GOAL OF THE EXERCISE. Check each line of the material for the string "agent", and copy the lines that have it.

EXTRACTED RECORDS.

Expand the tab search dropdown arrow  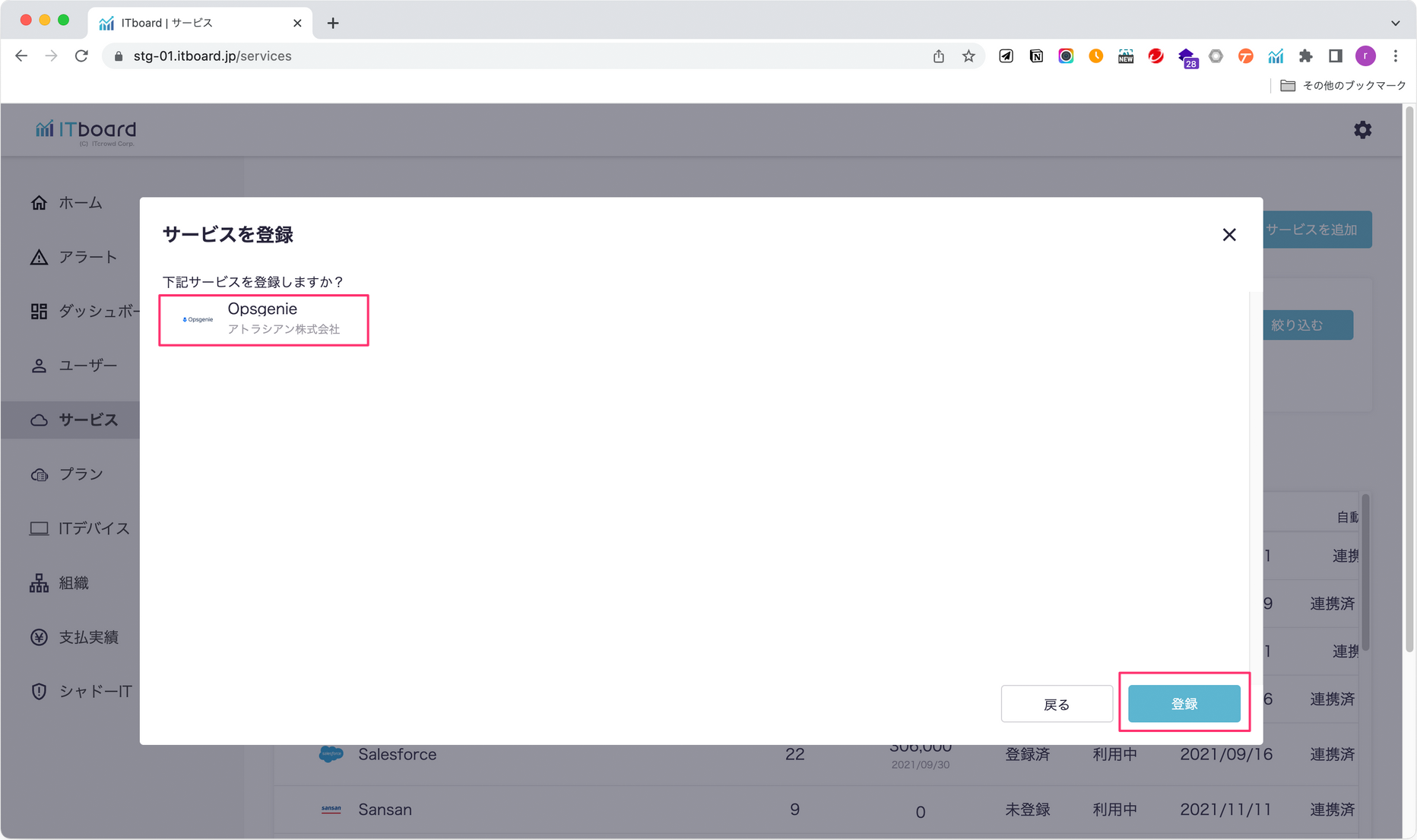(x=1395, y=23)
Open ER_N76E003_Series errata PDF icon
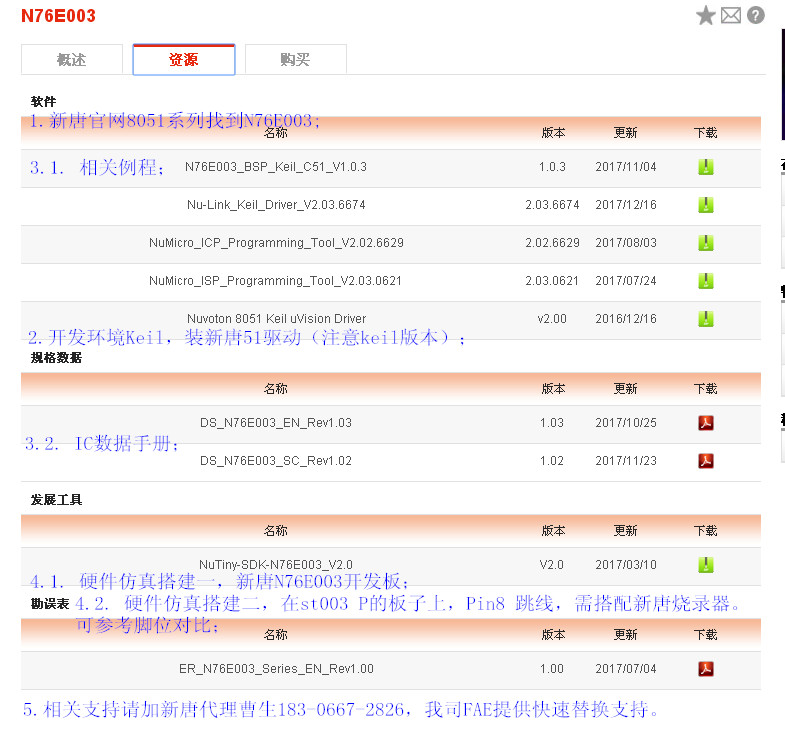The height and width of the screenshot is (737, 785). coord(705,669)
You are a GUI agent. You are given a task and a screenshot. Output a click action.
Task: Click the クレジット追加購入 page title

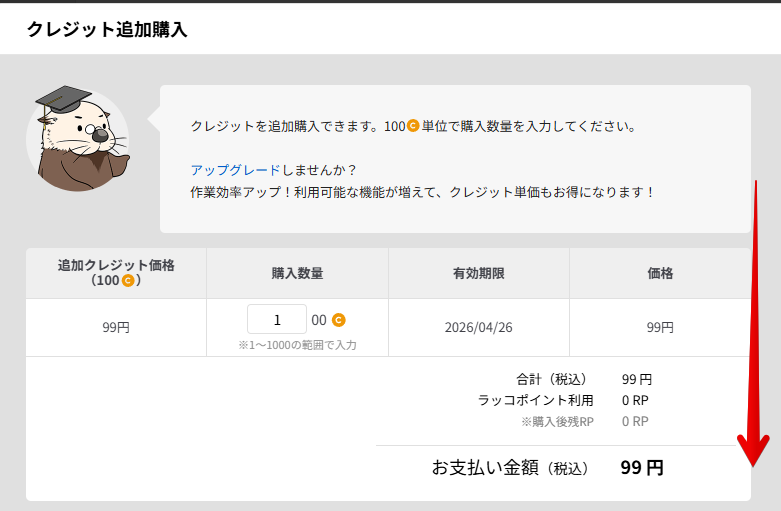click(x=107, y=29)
--
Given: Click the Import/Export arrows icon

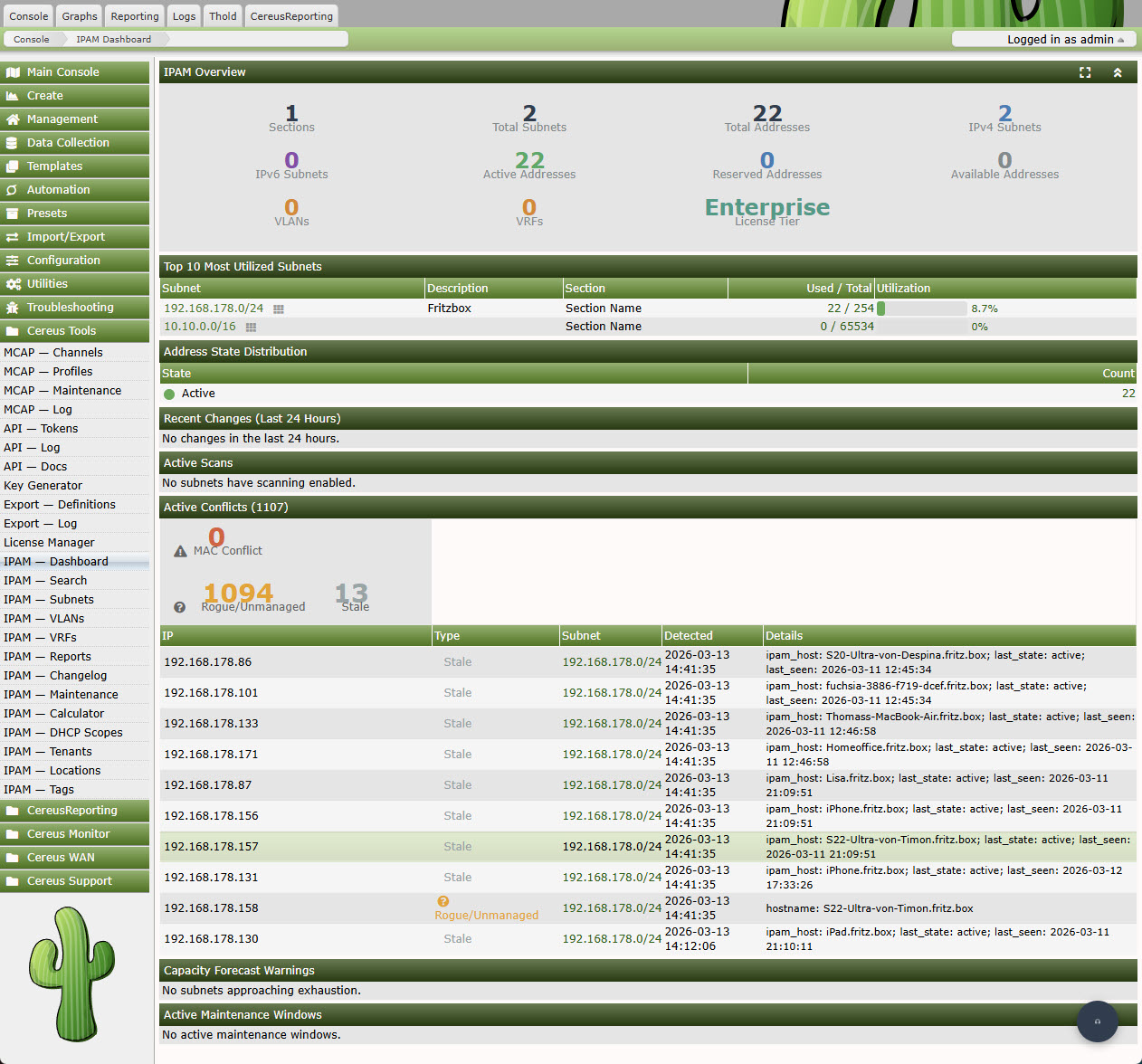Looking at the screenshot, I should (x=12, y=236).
--
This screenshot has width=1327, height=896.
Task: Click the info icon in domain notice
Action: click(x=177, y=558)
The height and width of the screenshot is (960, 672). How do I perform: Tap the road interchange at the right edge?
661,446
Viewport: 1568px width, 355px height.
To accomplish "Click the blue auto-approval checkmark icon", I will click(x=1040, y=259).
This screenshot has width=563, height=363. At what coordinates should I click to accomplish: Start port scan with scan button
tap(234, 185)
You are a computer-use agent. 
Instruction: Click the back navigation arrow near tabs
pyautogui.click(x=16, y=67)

EXERCISE OUTPUT.
You are a GUI agent. You are given a task and a screenshot. Output a click action.
You are a computer-use agent. 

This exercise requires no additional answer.